The immediate and revolutionary benefits of open access through transformative agreements are for academics and research society in general. As the latest peer-reviewed research is freely and openly available and accessible to the scientists and citizens of the world, the readership increases, providing space for a series of future research works. It onsets an overall systemic change in the scholarly communication arena and the mindset of the stakeholders of the publishing industry.
Thus, the transformative agreements are genuinely transformative. Scholarly publishing confronts issues due to the hidden non-disclosure clauses and the rising cost of publishing. So, TA's are beneficial in employing cost transparency, and thus, it emphasizes the service rather than gaining access.

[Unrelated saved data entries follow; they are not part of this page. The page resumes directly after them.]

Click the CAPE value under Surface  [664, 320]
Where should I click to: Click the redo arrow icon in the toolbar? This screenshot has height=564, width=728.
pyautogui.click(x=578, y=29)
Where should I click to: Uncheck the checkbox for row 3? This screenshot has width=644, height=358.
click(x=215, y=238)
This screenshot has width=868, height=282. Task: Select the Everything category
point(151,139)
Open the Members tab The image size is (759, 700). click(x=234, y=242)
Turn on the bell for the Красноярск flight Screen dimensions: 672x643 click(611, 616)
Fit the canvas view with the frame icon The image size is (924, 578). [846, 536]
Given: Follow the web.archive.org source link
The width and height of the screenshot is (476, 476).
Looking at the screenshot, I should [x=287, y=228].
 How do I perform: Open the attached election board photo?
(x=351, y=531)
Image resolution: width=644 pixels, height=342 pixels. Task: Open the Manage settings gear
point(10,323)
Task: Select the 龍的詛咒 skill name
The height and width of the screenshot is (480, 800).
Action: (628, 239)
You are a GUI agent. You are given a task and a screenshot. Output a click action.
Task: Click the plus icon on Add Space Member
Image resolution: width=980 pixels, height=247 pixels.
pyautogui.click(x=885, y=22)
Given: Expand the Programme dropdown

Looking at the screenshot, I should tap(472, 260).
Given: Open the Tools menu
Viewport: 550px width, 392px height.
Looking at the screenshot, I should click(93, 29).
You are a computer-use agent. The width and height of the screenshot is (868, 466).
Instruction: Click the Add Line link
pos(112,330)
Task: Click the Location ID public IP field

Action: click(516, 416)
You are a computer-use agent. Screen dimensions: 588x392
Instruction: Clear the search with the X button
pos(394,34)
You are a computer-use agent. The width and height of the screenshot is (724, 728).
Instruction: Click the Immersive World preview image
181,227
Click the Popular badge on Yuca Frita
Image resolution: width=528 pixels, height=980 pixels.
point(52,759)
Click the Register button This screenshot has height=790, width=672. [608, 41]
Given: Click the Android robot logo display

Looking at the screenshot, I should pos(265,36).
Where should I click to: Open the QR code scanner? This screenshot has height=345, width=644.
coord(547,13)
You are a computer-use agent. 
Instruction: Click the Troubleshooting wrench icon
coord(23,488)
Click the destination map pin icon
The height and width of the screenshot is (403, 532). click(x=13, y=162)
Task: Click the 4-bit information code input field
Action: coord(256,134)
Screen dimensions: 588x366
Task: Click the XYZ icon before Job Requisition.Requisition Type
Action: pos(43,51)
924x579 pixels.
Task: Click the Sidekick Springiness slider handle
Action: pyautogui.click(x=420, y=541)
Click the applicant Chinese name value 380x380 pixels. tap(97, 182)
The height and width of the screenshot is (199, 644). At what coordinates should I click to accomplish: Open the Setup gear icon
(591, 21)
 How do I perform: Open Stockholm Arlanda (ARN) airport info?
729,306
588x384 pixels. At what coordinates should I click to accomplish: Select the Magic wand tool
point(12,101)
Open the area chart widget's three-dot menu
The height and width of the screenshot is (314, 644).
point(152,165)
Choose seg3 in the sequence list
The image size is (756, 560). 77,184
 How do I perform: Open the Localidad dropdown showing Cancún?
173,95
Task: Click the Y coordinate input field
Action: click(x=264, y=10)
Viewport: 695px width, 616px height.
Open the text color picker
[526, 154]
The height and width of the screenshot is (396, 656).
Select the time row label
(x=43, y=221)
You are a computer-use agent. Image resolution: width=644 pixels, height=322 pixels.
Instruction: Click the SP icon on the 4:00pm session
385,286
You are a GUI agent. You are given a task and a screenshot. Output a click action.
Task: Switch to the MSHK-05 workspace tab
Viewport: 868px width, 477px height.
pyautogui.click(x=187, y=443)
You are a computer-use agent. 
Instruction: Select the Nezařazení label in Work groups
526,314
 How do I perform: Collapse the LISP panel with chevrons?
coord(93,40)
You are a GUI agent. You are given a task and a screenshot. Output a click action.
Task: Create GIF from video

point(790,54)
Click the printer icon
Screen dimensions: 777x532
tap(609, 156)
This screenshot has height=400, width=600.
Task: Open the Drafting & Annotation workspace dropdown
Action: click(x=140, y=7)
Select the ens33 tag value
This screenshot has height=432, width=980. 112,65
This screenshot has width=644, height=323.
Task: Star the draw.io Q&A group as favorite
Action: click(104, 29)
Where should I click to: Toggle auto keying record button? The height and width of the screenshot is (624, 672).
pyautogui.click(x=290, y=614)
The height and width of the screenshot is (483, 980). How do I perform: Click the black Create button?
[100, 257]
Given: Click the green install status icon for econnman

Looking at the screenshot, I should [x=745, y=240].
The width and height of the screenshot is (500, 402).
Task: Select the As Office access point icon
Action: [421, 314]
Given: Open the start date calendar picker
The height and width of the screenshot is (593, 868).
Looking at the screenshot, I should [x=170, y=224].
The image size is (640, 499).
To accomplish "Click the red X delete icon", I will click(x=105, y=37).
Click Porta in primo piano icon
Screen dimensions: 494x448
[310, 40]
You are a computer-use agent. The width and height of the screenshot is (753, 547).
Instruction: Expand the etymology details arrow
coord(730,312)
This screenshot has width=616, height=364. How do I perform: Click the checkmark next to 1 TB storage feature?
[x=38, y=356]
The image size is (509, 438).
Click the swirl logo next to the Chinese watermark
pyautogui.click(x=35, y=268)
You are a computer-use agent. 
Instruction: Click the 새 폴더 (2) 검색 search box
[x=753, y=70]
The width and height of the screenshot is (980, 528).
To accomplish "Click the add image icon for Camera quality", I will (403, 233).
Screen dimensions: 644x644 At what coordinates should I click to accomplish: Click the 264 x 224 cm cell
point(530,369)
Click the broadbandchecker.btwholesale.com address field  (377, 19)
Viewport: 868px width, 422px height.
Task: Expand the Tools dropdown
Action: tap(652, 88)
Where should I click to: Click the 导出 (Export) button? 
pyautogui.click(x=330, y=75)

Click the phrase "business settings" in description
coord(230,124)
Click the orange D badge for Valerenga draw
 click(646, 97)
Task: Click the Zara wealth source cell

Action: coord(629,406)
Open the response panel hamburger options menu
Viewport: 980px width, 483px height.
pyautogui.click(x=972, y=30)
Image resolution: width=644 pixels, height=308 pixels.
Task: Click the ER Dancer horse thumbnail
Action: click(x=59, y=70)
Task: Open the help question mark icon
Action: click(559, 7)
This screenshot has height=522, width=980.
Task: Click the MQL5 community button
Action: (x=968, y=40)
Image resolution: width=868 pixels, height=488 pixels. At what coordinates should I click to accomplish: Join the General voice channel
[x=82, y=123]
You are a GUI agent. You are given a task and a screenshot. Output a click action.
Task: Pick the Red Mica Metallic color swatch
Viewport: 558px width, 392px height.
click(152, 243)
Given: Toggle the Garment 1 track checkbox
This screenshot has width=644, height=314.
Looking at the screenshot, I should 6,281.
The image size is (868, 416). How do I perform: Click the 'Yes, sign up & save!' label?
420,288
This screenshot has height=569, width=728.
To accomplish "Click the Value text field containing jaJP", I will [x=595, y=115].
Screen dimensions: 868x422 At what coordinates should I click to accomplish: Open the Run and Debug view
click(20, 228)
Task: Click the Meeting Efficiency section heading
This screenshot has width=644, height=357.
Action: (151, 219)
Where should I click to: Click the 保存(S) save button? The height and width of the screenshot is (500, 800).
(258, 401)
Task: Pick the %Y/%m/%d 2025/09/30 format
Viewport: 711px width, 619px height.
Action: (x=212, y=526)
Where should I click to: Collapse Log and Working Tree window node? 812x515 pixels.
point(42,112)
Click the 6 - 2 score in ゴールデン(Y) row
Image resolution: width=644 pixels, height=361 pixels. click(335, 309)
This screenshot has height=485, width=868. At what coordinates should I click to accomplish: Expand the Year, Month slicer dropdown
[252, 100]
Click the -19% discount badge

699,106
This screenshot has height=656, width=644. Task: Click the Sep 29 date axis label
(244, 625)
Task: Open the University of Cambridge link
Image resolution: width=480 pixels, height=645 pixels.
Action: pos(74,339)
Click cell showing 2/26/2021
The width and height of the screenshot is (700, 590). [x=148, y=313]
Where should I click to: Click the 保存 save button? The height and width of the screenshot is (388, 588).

It gives equal opportunity in the publishing industry and leads it towards innovation & technological advances.
So, the transformative agreements are a temporary and transitional instrument of change proposed by the academic and research community. It opens up scholarly communication for the readers to participate freely and bestows an acceptable financial model to reduce costs. Notably, transformative agreements also help transform the portfolios of the small publishers, scientific communities, and societies. It brings them to the forefront of the business operations and makes them an integral part.
Overall, academic research and scholarly output must be open to all. It helps address problems confined to the accessibility of quality articles, peer-review, review of literature, and decreased readership and citations. The Open Access (OA) academic publishing model has become a blessing for the academic world through the transformative agreement. Authors, institutions, funders, and publishers are steadily embracing and supporting it in large numbers. The shift from subscription paywalls to open access is undoubtedly a dream turned into reality for the stakeholders of the publishing industry. In a way, these ground-breaking transitions are strengthening scholarly communication.